» WHAT TO WORK ON
The reply should be one number: how many lines of the data below contain "Switch".

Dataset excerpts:
^^^^^^^^

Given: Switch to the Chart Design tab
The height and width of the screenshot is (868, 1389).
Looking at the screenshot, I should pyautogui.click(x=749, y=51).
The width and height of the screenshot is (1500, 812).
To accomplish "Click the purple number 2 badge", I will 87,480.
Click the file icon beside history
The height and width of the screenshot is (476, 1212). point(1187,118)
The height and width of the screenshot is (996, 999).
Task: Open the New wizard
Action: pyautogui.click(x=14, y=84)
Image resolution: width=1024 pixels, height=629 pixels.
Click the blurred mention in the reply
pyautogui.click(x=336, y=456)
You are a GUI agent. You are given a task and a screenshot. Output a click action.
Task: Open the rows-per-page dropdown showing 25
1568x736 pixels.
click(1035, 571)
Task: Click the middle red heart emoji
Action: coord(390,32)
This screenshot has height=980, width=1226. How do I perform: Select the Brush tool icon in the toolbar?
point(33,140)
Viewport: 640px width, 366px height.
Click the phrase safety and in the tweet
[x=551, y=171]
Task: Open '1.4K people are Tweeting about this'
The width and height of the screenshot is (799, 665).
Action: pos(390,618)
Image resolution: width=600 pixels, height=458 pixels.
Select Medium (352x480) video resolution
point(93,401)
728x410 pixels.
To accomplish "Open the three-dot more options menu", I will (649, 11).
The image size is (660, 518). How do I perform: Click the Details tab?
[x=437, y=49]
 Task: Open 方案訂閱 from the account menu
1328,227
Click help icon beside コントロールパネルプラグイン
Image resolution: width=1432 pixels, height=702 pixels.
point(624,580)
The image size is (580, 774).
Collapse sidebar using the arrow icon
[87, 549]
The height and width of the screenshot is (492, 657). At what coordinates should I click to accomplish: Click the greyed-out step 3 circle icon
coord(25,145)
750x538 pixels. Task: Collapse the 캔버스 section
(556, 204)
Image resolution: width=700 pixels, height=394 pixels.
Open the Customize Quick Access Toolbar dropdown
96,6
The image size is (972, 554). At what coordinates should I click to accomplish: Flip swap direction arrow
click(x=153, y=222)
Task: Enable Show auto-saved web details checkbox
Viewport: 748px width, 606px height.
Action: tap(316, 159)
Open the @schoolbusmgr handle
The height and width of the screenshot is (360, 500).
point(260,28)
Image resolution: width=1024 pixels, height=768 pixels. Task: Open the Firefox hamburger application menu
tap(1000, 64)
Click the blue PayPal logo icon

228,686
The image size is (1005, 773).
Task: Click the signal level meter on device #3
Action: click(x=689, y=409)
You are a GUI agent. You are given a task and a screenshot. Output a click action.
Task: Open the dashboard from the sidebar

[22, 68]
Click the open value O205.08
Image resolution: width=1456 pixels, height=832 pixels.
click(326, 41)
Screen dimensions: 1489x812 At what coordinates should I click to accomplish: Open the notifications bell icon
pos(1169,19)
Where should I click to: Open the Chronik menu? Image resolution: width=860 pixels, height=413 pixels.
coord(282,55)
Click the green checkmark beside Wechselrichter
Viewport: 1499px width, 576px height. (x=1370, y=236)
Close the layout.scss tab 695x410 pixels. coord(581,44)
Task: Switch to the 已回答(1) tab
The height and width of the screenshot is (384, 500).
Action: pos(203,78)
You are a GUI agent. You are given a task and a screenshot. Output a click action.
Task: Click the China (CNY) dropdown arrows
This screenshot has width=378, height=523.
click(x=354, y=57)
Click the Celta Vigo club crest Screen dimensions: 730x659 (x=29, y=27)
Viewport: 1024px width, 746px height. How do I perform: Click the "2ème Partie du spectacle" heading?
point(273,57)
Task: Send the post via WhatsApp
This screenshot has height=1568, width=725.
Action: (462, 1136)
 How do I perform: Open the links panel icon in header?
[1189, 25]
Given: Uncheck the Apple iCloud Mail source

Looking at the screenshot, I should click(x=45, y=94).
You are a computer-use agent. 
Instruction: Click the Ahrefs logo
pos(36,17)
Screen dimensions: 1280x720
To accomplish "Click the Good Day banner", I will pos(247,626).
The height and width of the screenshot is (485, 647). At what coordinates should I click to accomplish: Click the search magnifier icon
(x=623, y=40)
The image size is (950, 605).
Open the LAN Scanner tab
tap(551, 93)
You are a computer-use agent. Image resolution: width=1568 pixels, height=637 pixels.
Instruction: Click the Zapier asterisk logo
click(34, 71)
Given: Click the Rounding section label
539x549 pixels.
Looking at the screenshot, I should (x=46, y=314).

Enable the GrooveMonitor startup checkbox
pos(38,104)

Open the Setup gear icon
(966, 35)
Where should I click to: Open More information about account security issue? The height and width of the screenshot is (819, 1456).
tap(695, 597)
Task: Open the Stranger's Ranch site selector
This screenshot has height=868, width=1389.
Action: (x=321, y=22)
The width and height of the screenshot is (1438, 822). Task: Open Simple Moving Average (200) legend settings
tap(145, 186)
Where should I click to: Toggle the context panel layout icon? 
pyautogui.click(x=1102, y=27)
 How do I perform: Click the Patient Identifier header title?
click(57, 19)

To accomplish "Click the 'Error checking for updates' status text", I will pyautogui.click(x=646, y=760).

^^^^^^^^

» TASK RESPONSE
2